In practice, when a PSP deposits naira on Stabyl through KongaPay, it can then place an order at its preferred exchange rate or match one already available on the platform. Once the transaction is executed, participants can settle and withdraw in either fiat currency or stablecoins.
For institutions that want to integrate the infrastructure directly into their treasury systems, Stabyl also noted that it provides Application Programming Interface (APIs) that offer programmatic access to its liquidity pool.
The business of building the infrastructure
Many FX businesses in Nigeria make money by capitalising on the exchange rate spread, meaning they buy currencies at a low rate and sell them at a higher rate. Rather than holding inventory and earning a spread, Stabyl said it charges a take rate on each transaction processed through the platform.
The company did not disclose the figure but said it intentionally keeps it low to incentivise institutions to push more volume through the platform.
“What we want to do is grow the liquidity pot,” Schwartzman said. “That is where we see the opportunity: by growing liquidity for clients. We believe that will allow clients to provide more liquidity, do more trades, and be more successful.”

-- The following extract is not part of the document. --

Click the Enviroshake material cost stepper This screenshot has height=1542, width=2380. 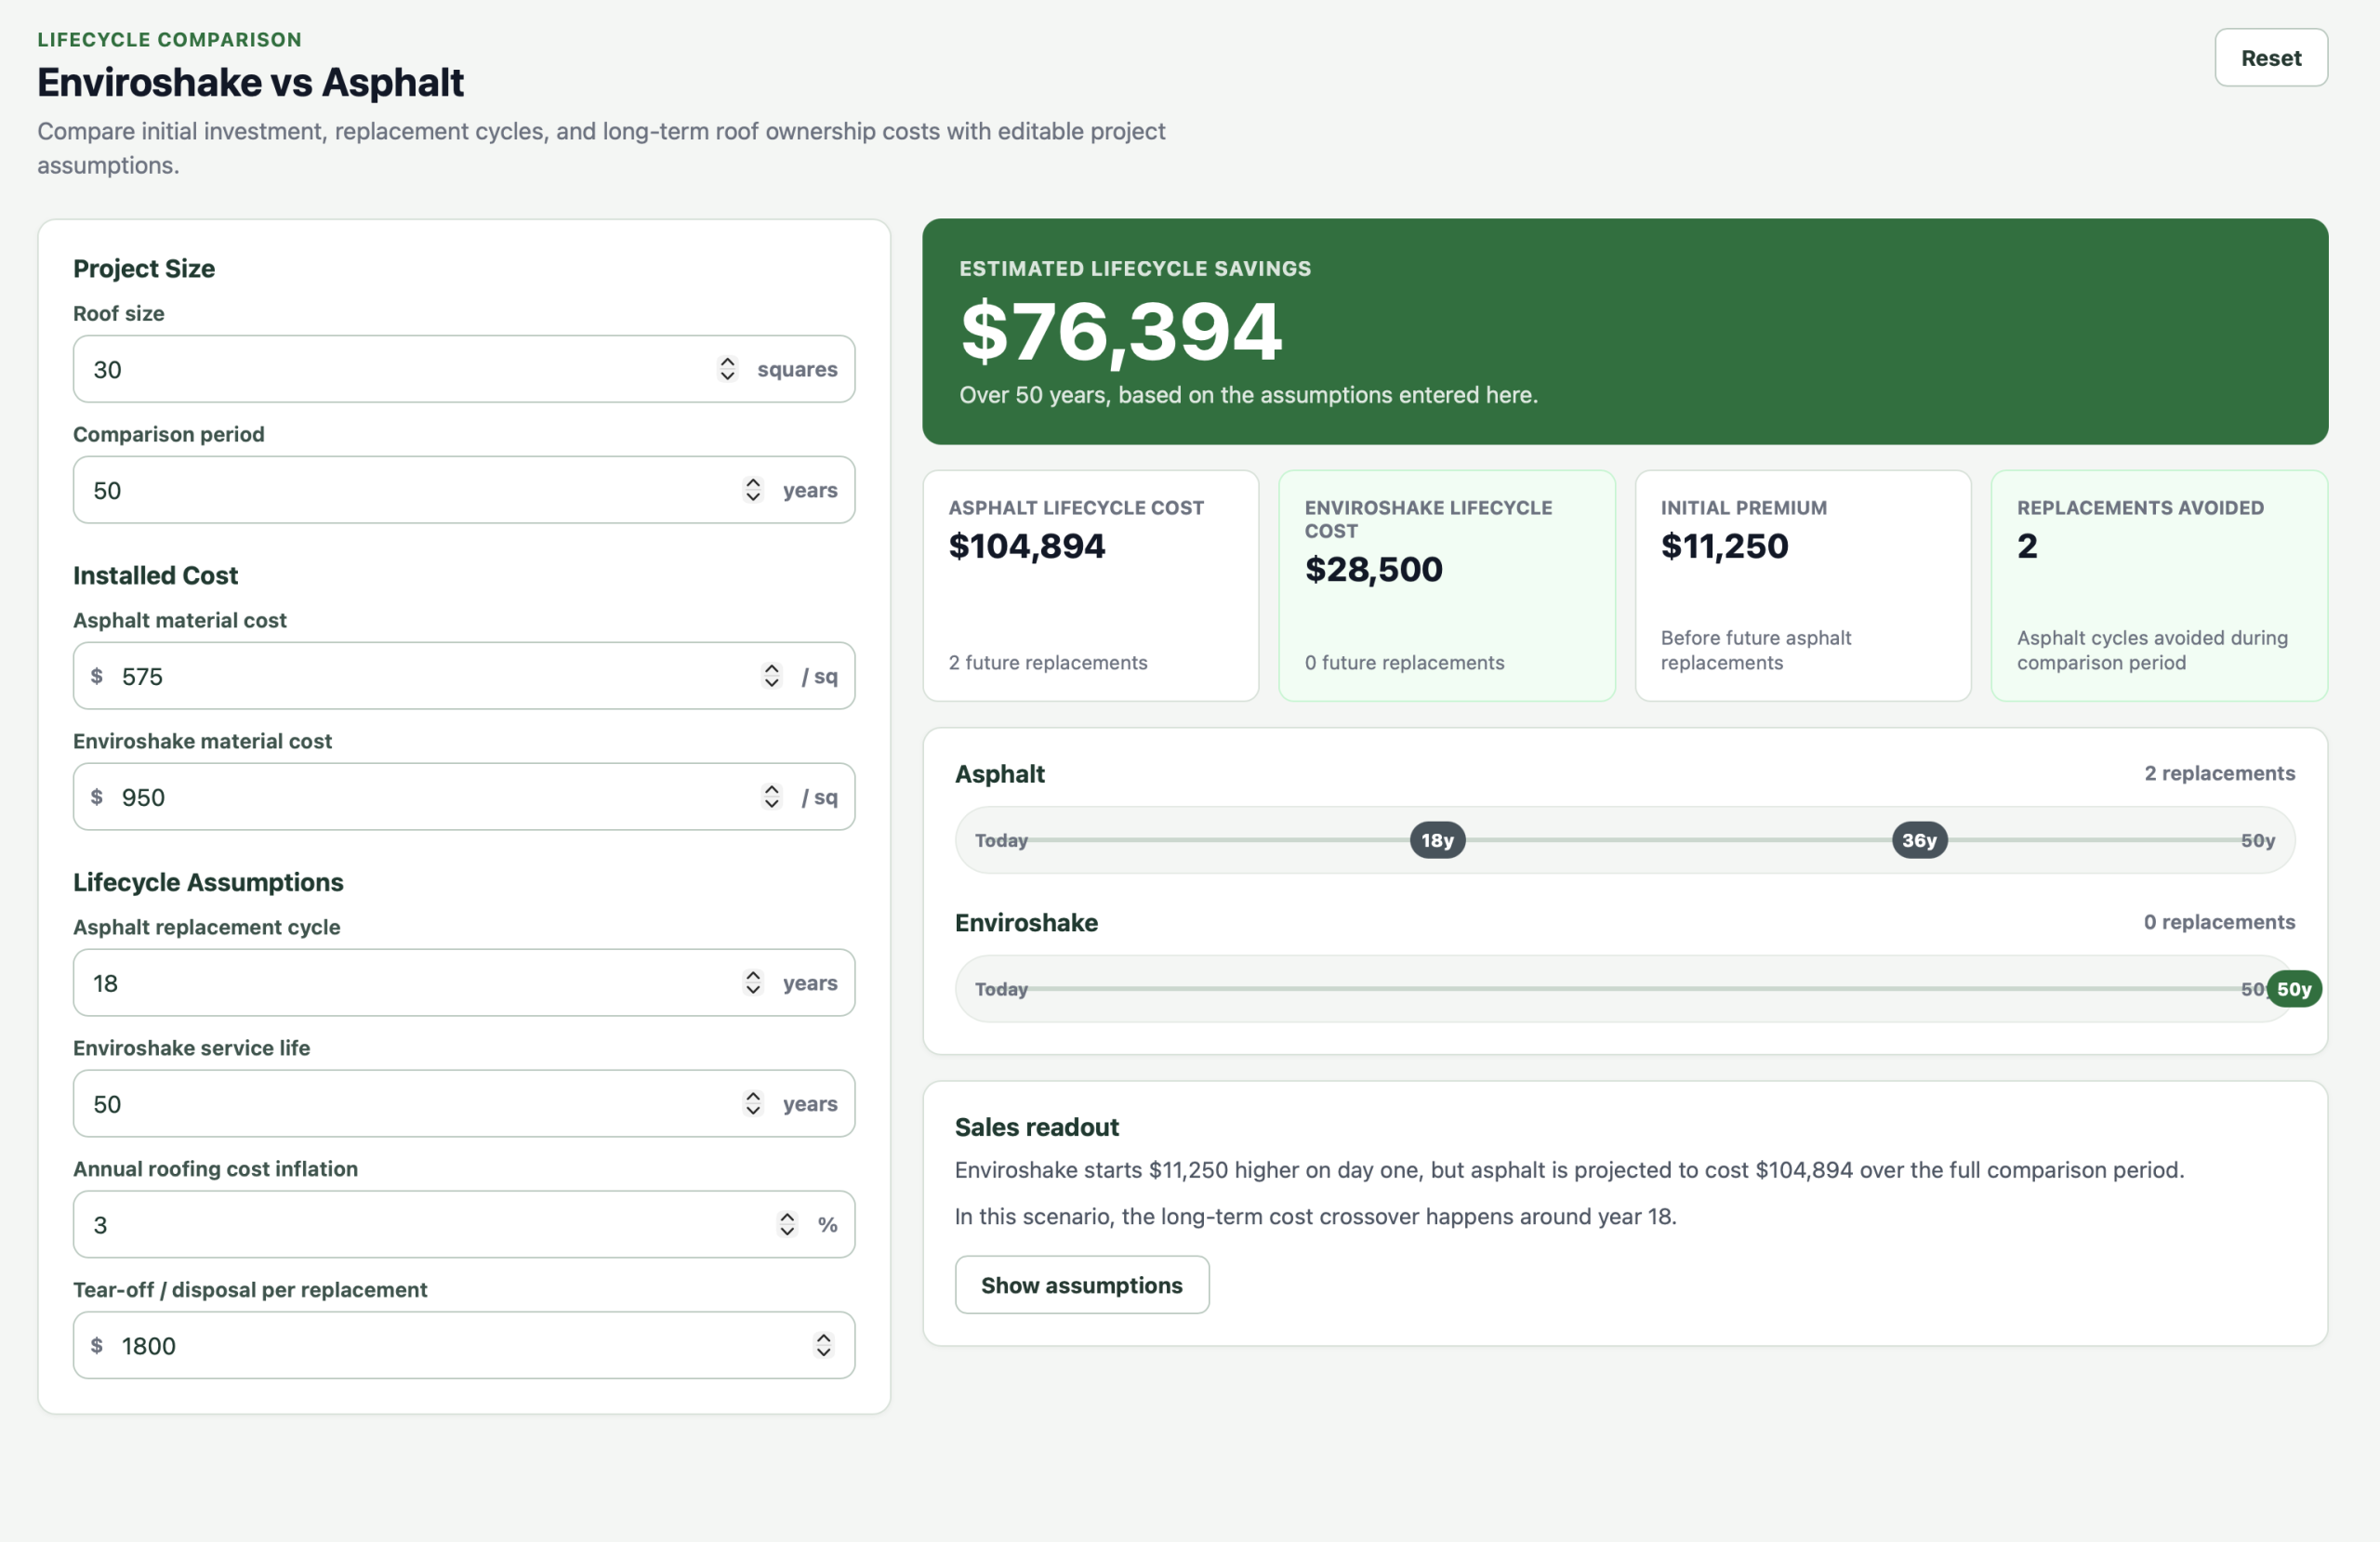tap(771, 797)
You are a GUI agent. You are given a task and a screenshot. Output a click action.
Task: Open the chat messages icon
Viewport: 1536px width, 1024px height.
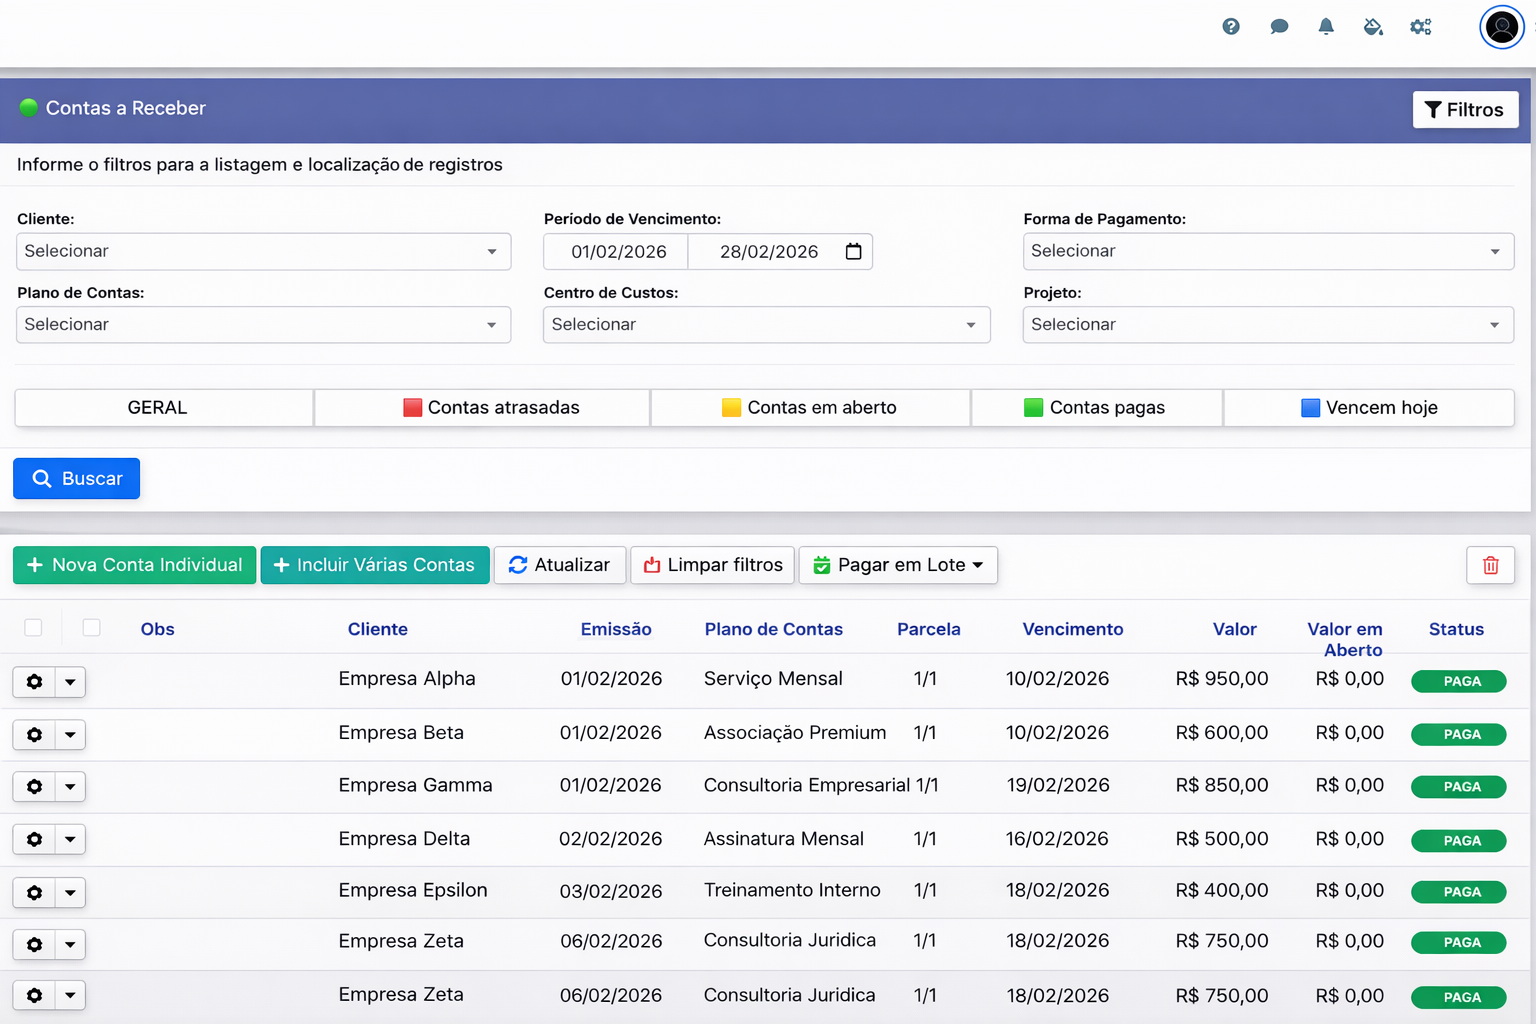coord(1279,27)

Stabyl’s emergence from stealth comes as Nigeria’s regulatory environment for digital assets has shifted considerably in its favour. The CBN lifted its ban on cryptocurrency transactions in 2023, and the Securities and Exchange Commission followed with its Accelerated Regulatory Incubation Programme, bringing virtual asset service providers into a formal compliance framework.
“The regulatory direction is clear,” Schwartzman said. “We would rather build this infrastructure correctly from the start, working hand-in-hand with regulators, than arrive late to a settled market.”
In the same space, companies like Onafriq, Yellow Card and Fincra are building payment infrastructure across Africa. Stabyl, however, maintained that these companies are its potential customers, not competitors.
“We’re trying to provide liquidity to other liquidity providers, foreign exchange companies, payment service providers and financial institutions,” Schwartzman said. “So, if we look at everything as a pie, we’re not trying to gain market share from this pie. We’re creating more dough to make this a bigger pie for everyone.”
While many fintech companies are focused on facilitating payments, Stabyl is addressing the infrastructure layer that powers those payments. By simplifying access to foreign exchange liquidity and combining traditional banking rails with stablecoin technology, the company aims to remove long-standing inefficiencies that have constrained cross-border commerce across Africa.
The newly secured pre-seed funding will accelerate regulatory licensing, platform development, compliance, and market expansion. Beyond serving as the lead investor, Konga also acts as Stabyl’s official naira settlement partner through KongaPay and provides the company’s first large-scale commercial deployment.
According to Ekeh, the partnership aligns naturally with Konga’s long-term ambitions.
“Konga’s vision is to be the engine of trade and commerce in Africa, and foreign exchange liquidity is the fuel that powers that engine. Stabyl’s infrastructure is critical to bring Konga’s vision to reality,” he said.
Although Stabyl is initially focused on the NGN/USD corridor, the company has outlined plans to expand into additional African currency pairs as regulatory approvals are secured, positioning itself to become a foundational layer for the continent’s next generation of institutional financial infrastructure.